EXERCISE AIM
Word for word, return the entries listed below.

Stored items
┄┄┄┄┄┄

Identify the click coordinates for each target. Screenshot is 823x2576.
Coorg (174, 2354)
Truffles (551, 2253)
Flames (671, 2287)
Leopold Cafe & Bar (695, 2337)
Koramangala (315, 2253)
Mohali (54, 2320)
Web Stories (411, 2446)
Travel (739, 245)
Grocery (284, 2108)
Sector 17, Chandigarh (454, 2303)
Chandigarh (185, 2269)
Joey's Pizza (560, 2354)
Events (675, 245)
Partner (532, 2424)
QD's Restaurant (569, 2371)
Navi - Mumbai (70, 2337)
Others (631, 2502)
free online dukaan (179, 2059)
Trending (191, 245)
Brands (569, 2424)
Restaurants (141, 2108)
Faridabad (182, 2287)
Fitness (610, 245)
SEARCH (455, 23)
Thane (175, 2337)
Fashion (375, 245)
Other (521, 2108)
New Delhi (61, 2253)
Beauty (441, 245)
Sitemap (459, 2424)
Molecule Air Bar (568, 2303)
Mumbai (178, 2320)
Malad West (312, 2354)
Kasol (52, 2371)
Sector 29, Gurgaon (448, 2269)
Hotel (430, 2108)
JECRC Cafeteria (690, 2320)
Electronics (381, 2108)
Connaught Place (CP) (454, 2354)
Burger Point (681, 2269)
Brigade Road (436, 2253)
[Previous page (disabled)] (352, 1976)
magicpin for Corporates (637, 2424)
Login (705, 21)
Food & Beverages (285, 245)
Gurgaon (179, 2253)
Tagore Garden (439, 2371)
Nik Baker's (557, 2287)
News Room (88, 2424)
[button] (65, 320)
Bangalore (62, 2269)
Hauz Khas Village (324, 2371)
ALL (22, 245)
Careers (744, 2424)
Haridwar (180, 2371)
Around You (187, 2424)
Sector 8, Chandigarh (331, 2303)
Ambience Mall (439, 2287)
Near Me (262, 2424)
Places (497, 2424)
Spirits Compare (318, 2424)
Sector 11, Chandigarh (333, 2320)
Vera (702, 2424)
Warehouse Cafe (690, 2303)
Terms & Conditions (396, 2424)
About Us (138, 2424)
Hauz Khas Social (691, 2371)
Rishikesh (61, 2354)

┄┄┄┄┄┄

WRITTEN SOLUTION
Identify the click coordinates for each target. Screenshot is 823x2576.
Coorg (174, 2354)
Truffles (551, 2253)
Flames (671, 2287)
Leopold Cafe & Bar (695, 2337)
Koramangala (315, 2253)
Mohali (54, 2320)
Web Stories (411, 2446)
Travel (739, 245)
Grocery (284, 2108)
Sector 17, Chandigarh (454, 2303)
Chandigarh (185, 2269)
Joey's Pizza (560, 2354)
Events (675, 245)
Partner (532, 2424)
QD's Restaurant (569, 2371)
Navi - Mumbai (70, 2337)
Others (631, 2502)
free online dukaan (179, 2059)
Trending (191, 245)
Brands (569, 2424)
Restaurants (141, 2108)
Faridabad (182, 2287)
Fitness (610, 245)
SEARCH (455, 23)
Thane (175, 2337)
Fashion (375, 245)
Other (521, 2108)
New Delhi (61, 2253)
Beauty (441, 245)
Sitemap (459, 2424)
Molecule Air Bar (568, 2303)
Mumbai (178, 2320)
Malad West (312, 2354)
Kasol (52, 2371)
Sector 29, Gurgaon (448, 2269)
Hotel (430, 2108)
JECRC Cafeteria (690, 2320)
Electronics (381, 2108)
Connaught Place (CP) (454, 2354)
Burger Point (681, 2269)
Brigade Road (436, 2253)
[Previous page (disabled)] (352, 1976)
magicpin for Corporates (637, 2424)
Login (705, 21)
Food & Beverages (285, 245)
Gurgaon (179, 2253)
Tagore Garden (439, 2371)
Nik Baker's (557, 2287)
News Room (88, 2424)
[button] (65, 320)
Bangalore (62, 2269)
Hauz Khas Village (324, 2371)
ALL (22, 245)
Careers (744, 2424)
Haridwar (180, 2371)
Around You (187, 2424)
Sector 8, Chandigarh (331, 2303)
Ambience Mall (439, 2287)
Near Me (262, 2424)
Places (497, 2424)
Spirits Compare (318, 2424)
Sector 11, Chandigarh (333, 2320)
Vera (702, 2424)
Warehouse Cafe (690, 2303)
Terms & Conditions (396, 2424)
About Us (138, 2424)
Hauz Khas Social (691, 2371)
Rishikesh (61, 2354)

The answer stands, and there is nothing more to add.